Our quiet room was outfitted with a desk and two chairs too heavy to be usable as a weapon, a phone, and not much else. There was nothing breakable, throwable, or detachable. We were advised always to stay between the patient and the door, which did not inspire confidence.

About fifteen minutes after Norman had disappeared into the quiet room with the typical false bravado of a third year medical student, the commotion began. The quiet room door was flung open with enough force to render the doorstop into scrap and dent the wooden wall behind the door. A voice rang out, at football stadium volume: “Help. Help. We need help. Call the FBI. It’s an emergency.”

I looked up from my reading and was surprised to see, not Norman, but a gangly young man with a huge head of tangled red hair and a scruffy beard, shirt untucked,  hands waving, who looked for all the world as if he was flagging a rescue vehicle down for an accident on a busy highway. I jumped up and headed down the hall, both curious and fearing for Norman’s safety. I was joined by a stream of staff led by the charge nurse (who is always the fastest and most competent responder in an emergency room), and followed by several residents (with the youngest competing to get there first), and finally a portly, red-faced security guard at the rear, struggling to keep up.

The security guard and a large surgical resident led the young man down the hall between them, combining verbal reassurances that all would be fine with a firm grip on both upper arms.
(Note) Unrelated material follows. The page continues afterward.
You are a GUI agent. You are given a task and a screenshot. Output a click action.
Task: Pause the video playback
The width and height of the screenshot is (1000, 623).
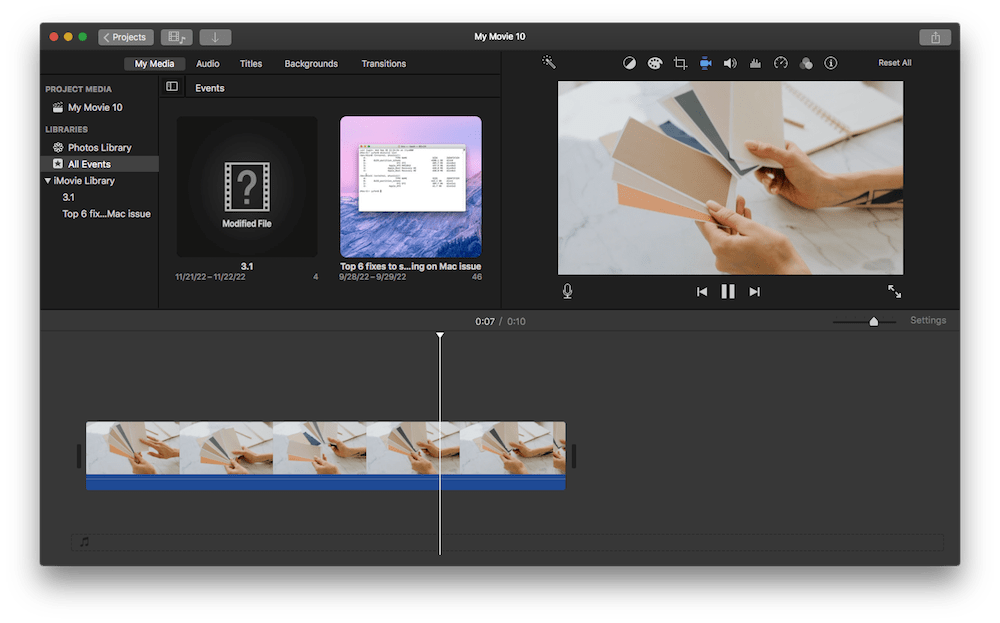click(x=728, y=291)
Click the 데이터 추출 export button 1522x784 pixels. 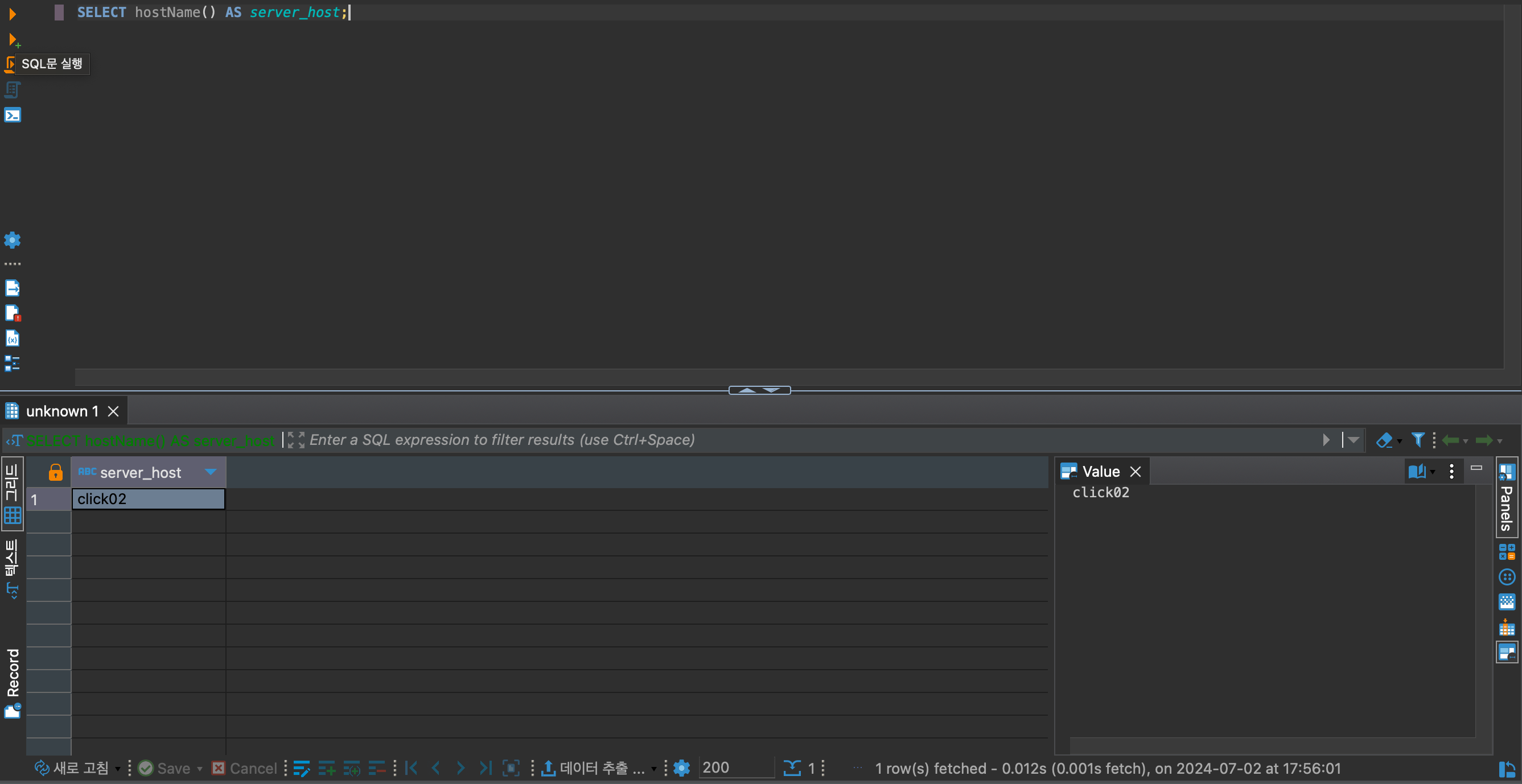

When we got to the quiet room, we found Norman sitting in his chair with a gun in his hand. The gun was pointed unwaveringly at the back left corner of the room. Norman, his face an unreadable blank, was motionless except his head, as he shifted his gaze slowly back and forth between the open door, the gun in his steady hand, and the empty corner. In a quiet voice he asked: “Is he gone?” When we assured Norman that the young man was gone, he placed the gun down on the table gingerly as if he feared it would explode, and in a slow and distant voice he explained what happened.

Initially, the interview had gone according to script: name, age, some demographic information were confirmed, and some basic medical history reviewed. As Norman had started asking questions about the source of the young man’s distress, the patient became progressively more agitated, pacing around the room, and repeatedly pointing at a corner and asking with increased intensity: “Don’t you see them? See? Look. Stop them. Make them stop.“ The more often Norman suggested he sit down or asked him questions, the more upset the young man became. Abruptly, the patient had pulled a hand gun from his jacket pocket and pointed it at Norman. “You must be one of them. They’re eating my jello. If you can’t stop them, you must be one of them. Don’t let them take my jello.”

Norman paused. “I didn’t know what to do,” he said. “No one ever pulled a gun on me before. It seemed forever, like time stood still. Then, I heard this voice saying, “You’re right. We can’t let them have the jello. Its your jello. You earned it. We have to stop them. Give me the gun. I’ll keep them covered while you go for help.”